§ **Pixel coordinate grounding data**

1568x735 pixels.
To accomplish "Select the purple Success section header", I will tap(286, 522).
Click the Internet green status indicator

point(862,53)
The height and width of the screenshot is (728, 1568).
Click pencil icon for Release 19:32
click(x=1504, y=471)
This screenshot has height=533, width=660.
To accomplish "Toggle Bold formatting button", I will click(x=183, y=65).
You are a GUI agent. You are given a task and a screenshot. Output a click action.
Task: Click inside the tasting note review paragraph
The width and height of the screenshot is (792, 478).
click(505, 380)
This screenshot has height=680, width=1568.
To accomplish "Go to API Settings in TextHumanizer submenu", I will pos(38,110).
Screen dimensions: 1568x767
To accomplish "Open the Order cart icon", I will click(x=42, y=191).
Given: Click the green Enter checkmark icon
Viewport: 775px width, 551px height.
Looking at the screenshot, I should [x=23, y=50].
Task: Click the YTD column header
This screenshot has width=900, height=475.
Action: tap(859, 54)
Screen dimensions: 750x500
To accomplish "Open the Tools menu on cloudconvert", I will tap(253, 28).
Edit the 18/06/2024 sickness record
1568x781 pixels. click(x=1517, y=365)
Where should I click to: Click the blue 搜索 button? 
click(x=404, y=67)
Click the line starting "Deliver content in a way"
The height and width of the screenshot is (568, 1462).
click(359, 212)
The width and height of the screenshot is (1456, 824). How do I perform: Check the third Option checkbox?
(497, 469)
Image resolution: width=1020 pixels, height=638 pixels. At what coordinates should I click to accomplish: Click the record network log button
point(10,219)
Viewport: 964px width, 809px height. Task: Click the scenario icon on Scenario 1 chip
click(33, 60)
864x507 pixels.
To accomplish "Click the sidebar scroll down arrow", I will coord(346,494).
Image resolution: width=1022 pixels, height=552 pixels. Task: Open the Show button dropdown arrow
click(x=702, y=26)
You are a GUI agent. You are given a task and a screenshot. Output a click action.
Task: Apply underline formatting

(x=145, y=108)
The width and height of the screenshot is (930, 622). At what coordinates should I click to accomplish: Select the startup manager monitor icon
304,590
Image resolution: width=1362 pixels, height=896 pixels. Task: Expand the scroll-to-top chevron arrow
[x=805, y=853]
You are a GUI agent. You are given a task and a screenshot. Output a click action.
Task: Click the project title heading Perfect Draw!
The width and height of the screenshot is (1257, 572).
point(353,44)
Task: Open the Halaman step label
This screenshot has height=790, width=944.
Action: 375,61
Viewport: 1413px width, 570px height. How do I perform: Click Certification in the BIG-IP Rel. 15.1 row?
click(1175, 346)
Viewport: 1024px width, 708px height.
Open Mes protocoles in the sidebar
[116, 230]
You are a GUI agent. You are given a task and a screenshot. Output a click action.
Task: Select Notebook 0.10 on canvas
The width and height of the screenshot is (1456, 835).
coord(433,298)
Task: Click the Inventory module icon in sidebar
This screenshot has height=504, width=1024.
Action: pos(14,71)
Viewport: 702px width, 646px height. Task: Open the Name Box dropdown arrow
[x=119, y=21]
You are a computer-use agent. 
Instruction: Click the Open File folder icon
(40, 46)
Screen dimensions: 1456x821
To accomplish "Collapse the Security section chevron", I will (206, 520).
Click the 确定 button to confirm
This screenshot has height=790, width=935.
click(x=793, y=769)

§ **ACTION ITEM**
Copy every line of the entries in which "dimensions" can be found.

§ **RESPONSE**
Screen dimensions: 1568x767
Screen dimensions: 750x500
Screen dimensions: 1456x821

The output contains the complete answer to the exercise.